→ **GIVEN REQUEST**: According to the summary of R. v. Brunelle, how did the Supreme Court of Canada rule on the appeal, and by what vote?

→ **EXCERPT**:

# # #

R. v. Brunelle, 2021 QCCA 13172024 SCC 3 (39917)

“During a large‑scale police operation arising out of an investigation into allegations of organized narcotics trafficking, 31 persons were arrested. They were divided into four different groups for separate trials. The accused in group 1, who were to be tried first, filed a motion for a stay of proceedings under s. 24(1) of the Charter on the basis that the police investigation and operation that led to the court proceedings against them were vitiated by an abuse of process. Specifically, they alleged that an accumulation of infringements of their constitutional rights under ss. 8 and 10(b) of the Charter met the threshold for establishing an abuse of process in the residual category for all of them, even though several of them were not the victims of any of these infringements. The accused in groups 2, 3 and 4 filed motions similar to the one filed by group 1.

The first instance judge entered a stay of proceedings for all of the accused in group 1. He held that the police practice of postponing the exercise by the accused of the right to retain and instruct counsel without delay until they were taken to the police station infringed the right of all of the accused in that group under s. 10(b) of the Charter. Relying on the cumulative effect of these infringements, which he considered to be the most serious ones, and other infringements and violations of the prescribed procedures, the judge held that there had been an abuse of process in the residual category. Groups 2, 3 and 4 and the Crown agreed that the decision rendered with respect to group 1 was applicable to those groups, and a stay of proceedings was also entered for them. The Court of Appeal allowed the Crown’s appeals, set aside the two judgments and ordered that a new trial be held, including a new hearing on the motion, on the ground that some of the accused did not have standing to obtain a stay of proceedings and that the first instance judge had failed to determine whether each accused’s s. 10(b) right had been infringed before finding an abuse of process under s. 7. The accused appeal to the Court.”

The SCC (7:0) dismissed the appeal. 

Justice O’Bonsawin wrote as follows (at paras. 2-5, 38-39. 53-63, 109-114, 118):

“The unusual nature of the alleged abuse of process raises two main questions. The first relates to the standing of the appellants who, for one reason or another, were not the victims of any of the infringements constituting the abuse or of any breach of trial fairness. In the absence of any personal prejudice, it must be asked whether these appellants were entitled to apply for a remedy under s. 24(1) of the Charter.

The Superior Court answered this question in the affirmative and, after finding that there had been an abuse of process in the residual category under s. 7 of the Charter, entered a stay of proceedings for all of the appellants under s. 24(1). On appeal, the Quebec Court of Appeal ordered a new trial for all of the appellants on the ground that the Superior Court had failed to ascertain whether each of them had standing to obtain a stay of proceedings. The Court of Appeal was of the view that if the Superior Court had done so, it would have concluded that some appellants did not have standing to obtain a remedy under s. 24(1).

# # #

→ **LISTED ENTRIES**:

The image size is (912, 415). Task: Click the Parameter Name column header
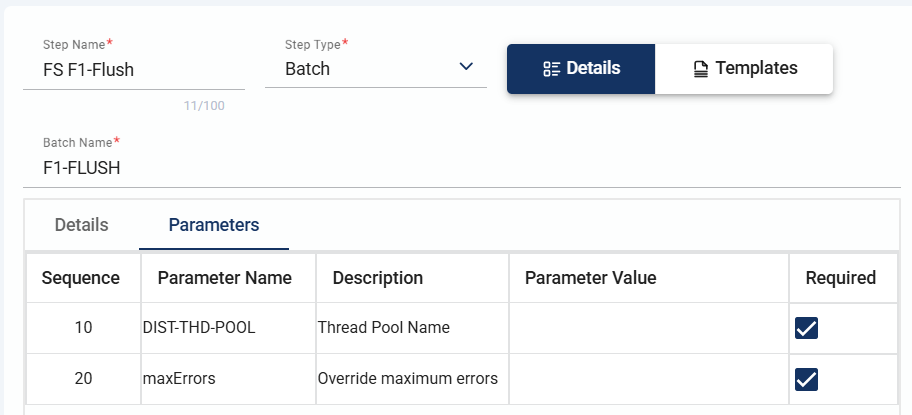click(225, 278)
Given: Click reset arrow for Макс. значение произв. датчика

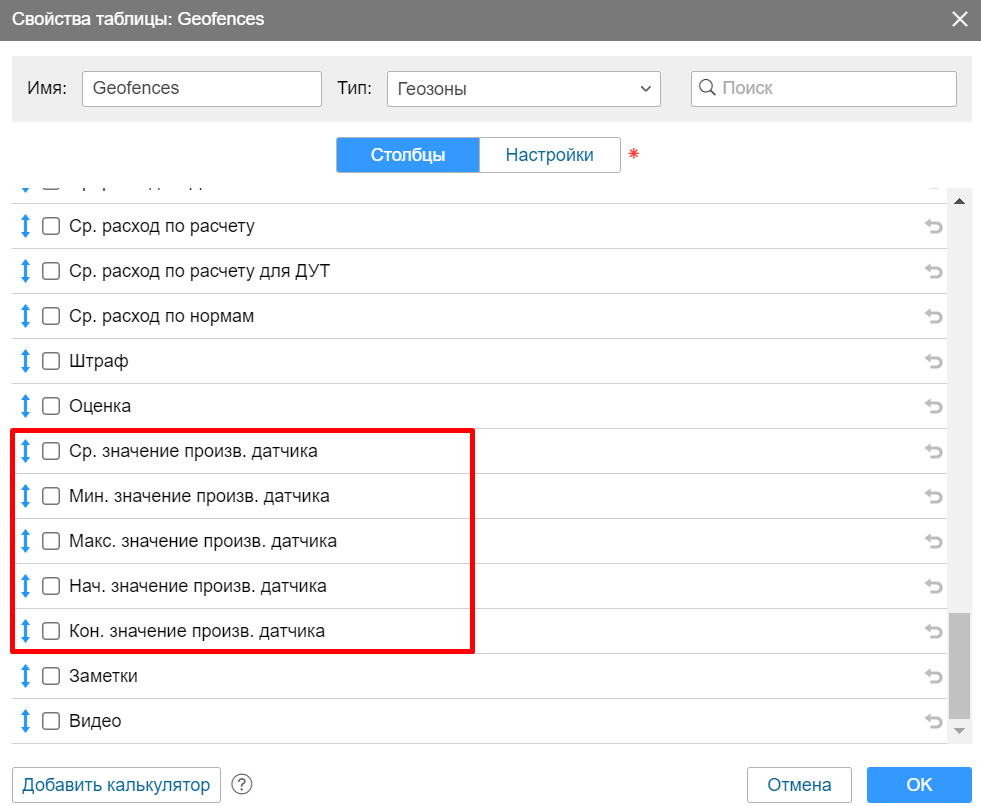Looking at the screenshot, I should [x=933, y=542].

# # #

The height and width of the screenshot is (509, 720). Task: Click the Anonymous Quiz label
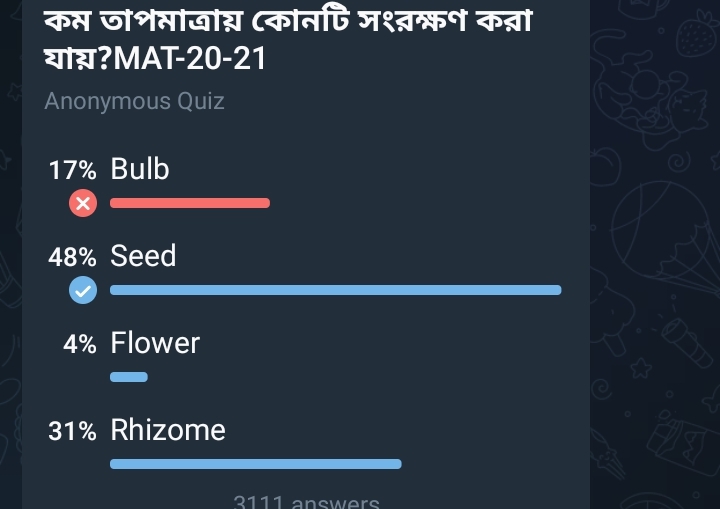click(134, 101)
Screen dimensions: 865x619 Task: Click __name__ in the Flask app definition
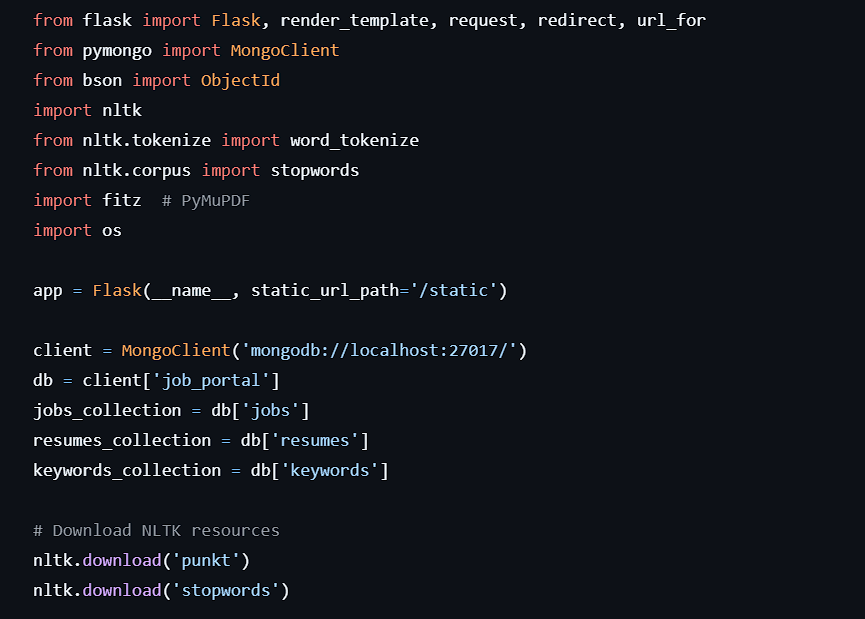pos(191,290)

# # #

→ **RESPONSE TO THIS TASK**: It dismissed the appeal, 7 to 0.